Política

Prefeitura espera reintegração no Distrito 4

Thiago Navarro
| Tempo de leitura: 2 min

A Prefeitura de Bauru e líderes de movimentos sociais se reuniram, na manhã de ontem, para tratar da questão da moradia popular e dos assentamentos que abrigam, atualmente, 3 mil famílias em diferentes pontos da cidade. Foi solicitada a retirada do pedido de reintegração de posse da área ocupada no Distrito Industrial 4, na região da Quinta da Bela Olinda, mas o prefeito Clodoaldo Gazzetta (PSD) afirma que a reintegração está mantida. Ele acredita que, com o diálogo, a retirada das famílias possa ocorrer de forma pacífica.

"Aquela área é do Distrito Industrial 4, o que estamos fazendo é negociando uma saída pacífica das famílias. Já iniciamos um cadastramento das famílias tanto daquela área quanto das demais. Aquelas que se encontrarem em situação de vulnerabilidade, serão acolhidas em outro local, até que o programa habitacional para faixa de renda de até um salário mínimo seja concluído", afirmou o chefe do Executivo.

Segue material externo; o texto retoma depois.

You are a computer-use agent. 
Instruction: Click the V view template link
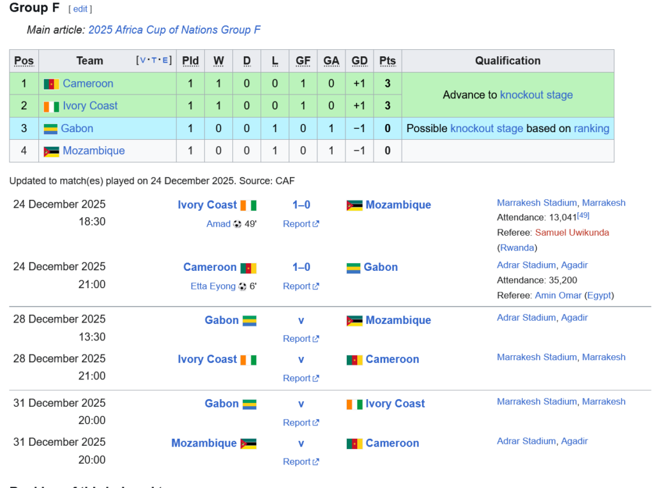[143, 60]
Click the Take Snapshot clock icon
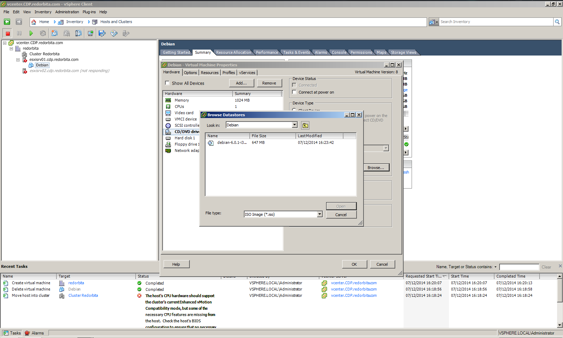 54,34
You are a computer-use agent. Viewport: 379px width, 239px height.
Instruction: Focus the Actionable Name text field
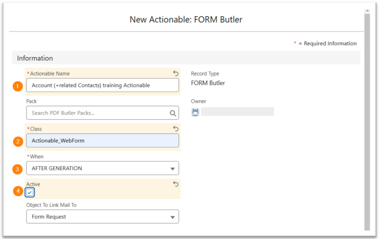point(103,85)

O deputado federal Paulo Teixeira (PT-SP) acompanhou a visita. Ele, inclusive, pode ajudar o município a conseguir recursos para a construção de uma infraestrutura básica em locais ocupados, demanda que foi reiterada na reunião, como o abastecimento de água nos acampamentos.

PROGRAMA

A questão fundiária em Bauru passou a ter dimensões amplas no ano passado, com a presença de diversos acampamentos de sem-tetos e sem-terras na cidade. A prefeitura anunciou, neste ano, que pretende realizar um programa habitacional para atender a 2 mil famílias, na área anexa ao Distrito Industrial 4, que seria usada pela Tilibra, mas foi devolvida ao município há alguns meses.

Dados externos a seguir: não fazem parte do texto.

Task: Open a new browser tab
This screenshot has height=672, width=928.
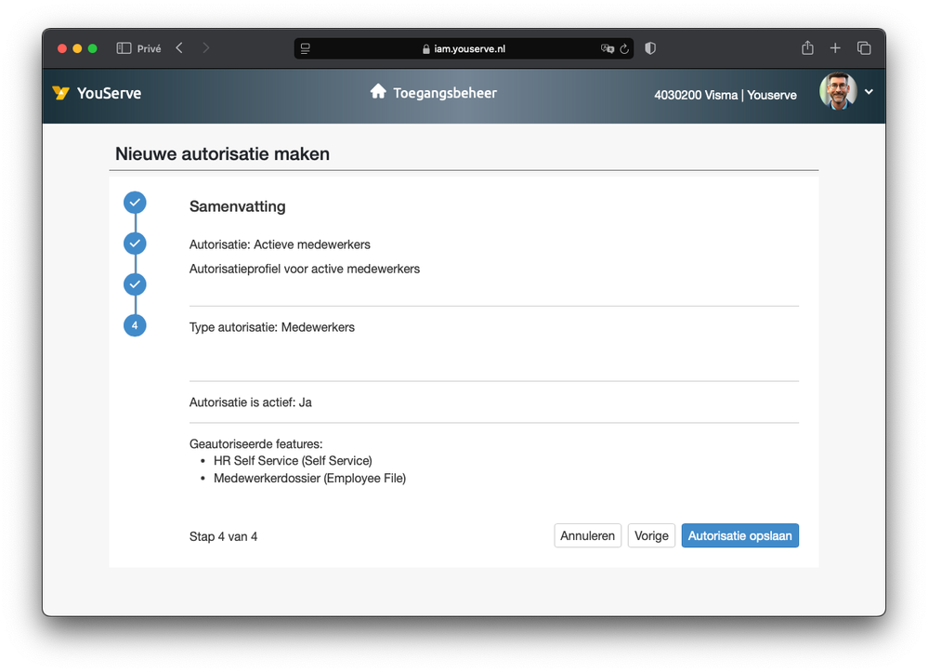Action: tap(835, 48)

A formatação do programa, contudo, ainda não foi concluída. Os moradores do acampamento existente nos lotes do Distrito Industrial 4 que se enquadrarem em critérios socioeconômicos prévios serão realocadas para alguma área próxima, afirma o prefeito, mas isso ainda está em fase de negociação.

Já outra área na região do Jardim Mary (próximo da Unesp) também está em processo de locação pelo município, para abrigar famílias de outros acampamentos. "São várias áreas da cidade que sofreram esse processo de ocupação, alguns que não fazem parte deste movimento. O programa habitacional será para todos, começando pelos que estão em condição de vulnerabilidade maior", finaliza Gazzetta.